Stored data
************
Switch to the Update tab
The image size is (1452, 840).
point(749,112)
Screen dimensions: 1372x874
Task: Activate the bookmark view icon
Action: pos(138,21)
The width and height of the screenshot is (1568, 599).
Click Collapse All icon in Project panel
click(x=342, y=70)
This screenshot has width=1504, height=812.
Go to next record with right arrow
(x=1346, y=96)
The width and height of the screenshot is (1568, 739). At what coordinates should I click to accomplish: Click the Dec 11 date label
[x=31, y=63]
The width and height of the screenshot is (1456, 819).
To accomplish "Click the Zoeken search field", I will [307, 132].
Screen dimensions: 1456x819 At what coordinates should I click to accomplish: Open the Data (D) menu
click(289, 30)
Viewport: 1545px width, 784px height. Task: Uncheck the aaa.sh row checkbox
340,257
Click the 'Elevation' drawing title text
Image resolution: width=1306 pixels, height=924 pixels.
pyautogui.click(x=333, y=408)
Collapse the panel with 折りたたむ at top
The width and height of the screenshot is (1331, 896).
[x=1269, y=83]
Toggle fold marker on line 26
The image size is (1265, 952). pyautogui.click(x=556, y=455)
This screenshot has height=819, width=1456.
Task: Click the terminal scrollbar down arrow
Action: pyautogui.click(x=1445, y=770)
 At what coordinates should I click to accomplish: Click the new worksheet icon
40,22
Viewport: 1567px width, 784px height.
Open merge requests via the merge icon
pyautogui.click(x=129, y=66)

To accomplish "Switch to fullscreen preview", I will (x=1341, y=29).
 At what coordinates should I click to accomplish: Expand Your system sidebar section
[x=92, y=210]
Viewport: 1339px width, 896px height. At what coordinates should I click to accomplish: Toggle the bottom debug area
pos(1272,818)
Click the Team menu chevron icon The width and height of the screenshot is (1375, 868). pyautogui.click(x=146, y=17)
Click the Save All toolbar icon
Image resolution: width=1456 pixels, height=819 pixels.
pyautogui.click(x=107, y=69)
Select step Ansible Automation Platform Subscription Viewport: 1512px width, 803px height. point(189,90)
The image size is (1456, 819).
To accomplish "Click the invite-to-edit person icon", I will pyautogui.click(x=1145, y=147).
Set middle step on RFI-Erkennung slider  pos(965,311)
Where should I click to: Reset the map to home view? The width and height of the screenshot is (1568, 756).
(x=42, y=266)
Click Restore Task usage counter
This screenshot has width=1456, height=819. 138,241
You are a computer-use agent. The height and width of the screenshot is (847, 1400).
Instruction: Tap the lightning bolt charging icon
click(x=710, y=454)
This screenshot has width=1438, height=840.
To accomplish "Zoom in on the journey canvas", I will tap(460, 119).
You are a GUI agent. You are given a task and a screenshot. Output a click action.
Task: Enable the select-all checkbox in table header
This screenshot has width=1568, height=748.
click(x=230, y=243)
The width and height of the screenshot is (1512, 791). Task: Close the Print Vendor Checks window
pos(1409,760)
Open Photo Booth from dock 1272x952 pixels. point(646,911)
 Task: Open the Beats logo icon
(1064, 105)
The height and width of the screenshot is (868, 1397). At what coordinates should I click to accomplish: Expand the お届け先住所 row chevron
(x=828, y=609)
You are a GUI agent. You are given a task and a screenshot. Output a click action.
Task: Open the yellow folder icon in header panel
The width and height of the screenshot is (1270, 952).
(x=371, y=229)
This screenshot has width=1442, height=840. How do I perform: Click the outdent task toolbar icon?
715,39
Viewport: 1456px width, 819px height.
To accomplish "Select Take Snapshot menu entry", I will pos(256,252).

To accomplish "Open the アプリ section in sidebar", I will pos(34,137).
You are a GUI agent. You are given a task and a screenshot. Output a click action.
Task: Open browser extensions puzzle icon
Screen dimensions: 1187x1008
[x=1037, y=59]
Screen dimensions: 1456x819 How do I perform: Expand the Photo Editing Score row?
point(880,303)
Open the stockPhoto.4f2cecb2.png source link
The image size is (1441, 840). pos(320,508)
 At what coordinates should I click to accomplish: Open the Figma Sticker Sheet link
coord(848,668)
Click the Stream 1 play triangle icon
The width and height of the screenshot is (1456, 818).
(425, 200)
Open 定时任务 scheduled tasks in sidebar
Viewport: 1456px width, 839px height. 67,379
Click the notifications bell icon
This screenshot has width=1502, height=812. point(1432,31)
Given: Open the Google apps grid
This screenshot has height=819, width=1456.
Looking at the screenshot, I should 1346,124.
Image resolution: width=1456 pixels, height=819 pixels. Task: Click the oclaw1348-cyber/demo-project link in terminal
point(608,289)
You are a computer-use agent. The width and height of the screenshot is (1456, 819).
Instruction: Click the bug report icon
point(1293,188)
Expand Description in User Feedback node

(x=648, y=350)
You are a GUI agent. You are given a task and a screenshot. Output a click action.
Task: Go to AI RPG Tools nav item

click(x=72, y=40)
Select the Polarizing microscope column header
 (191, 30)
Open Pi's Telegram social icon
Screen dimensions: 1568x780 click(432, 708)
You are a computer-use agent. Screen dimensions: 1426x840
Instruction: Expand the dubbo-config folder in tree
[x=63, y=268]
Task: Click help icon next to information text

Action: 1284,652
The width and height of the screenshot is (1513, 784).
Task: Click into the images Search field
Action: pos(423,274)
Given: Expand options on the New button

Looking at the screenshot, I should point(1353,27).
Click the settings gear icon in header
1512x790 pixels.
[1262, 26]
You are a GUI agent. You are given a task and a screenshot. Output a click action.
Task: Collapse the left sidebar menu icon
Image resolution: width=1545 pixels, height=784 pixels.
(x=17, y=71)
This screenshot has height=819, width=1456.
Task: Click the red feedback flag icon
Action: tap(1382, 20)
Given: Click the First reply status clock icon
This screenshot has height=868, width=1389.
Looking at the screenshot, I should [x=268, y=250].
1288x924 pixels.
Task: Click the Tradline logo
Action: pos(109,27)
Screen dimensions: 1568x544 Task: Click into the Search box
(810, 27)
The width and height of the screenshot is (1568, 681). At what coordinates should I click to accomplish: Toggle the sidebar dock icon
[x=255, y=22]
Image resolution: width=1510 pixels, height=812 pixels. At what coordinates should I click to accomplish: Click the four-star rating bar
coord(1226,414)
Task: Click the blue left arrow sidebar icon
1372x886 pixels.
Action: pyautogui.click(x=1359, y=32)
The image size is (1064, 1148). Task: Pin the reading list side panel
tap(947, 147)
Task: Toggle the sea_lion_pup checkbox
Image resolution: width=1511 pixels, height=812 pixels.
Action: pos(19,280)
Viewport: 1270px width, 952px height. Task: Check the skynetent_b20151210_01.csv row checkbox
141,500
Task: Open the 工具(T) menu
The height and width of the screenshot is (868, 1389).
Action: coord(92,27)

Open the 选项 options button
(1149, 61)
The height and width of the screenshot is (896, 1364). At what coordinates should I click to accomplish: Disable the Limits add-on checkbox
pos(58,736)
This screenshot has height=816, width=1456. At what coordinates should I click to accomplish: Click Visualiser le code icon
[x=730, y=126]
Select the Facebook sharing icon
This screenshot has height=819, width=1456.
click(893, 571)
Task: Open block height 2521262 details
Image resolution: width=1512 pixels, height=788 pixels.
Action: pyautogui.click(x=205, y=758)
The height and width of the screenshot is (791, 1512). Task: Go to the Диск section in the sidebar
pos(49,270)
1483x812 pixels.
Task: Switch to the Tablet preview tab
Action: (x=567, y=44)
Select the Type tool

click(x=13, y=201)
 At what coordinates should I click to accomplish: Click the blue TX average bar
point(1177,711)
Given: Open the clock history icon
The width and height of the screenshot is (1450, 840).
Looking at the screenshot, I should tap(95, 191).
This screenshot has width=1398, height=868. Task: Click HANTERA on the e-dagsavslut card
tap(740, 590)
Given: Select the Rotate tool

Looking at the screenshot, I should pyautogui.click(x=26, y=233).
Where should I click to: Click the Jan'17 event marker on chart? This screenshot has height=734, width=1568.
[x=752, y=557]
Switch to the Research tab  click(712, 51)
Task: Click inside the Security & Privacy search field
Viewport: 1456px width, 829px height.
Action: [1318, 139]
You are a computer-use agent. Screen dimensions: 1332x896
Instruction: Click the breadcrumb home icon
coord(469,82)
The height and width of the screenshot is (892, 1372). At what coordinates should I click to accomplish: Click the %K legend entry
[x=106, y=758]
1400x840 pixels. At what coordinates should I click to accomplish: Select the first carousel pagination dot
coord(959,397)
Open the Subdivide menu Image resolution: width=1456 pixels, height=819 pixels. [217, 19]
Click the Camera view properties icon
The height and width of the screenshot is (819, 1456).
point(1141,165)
************
(TASK STATEMENT) If the word "computer" appears in a line above, copy that line.

(RESPONSE)
You are a computer-use agent. The height and width of the screenshot is (847, 1400).
You are a computer-use agent. The width and height of the screenshot is (1456, 819).
You are a computer-use agent. Screen dimensions: 1426x840
You are a computer-use agent. Screen dimensions: 1332x896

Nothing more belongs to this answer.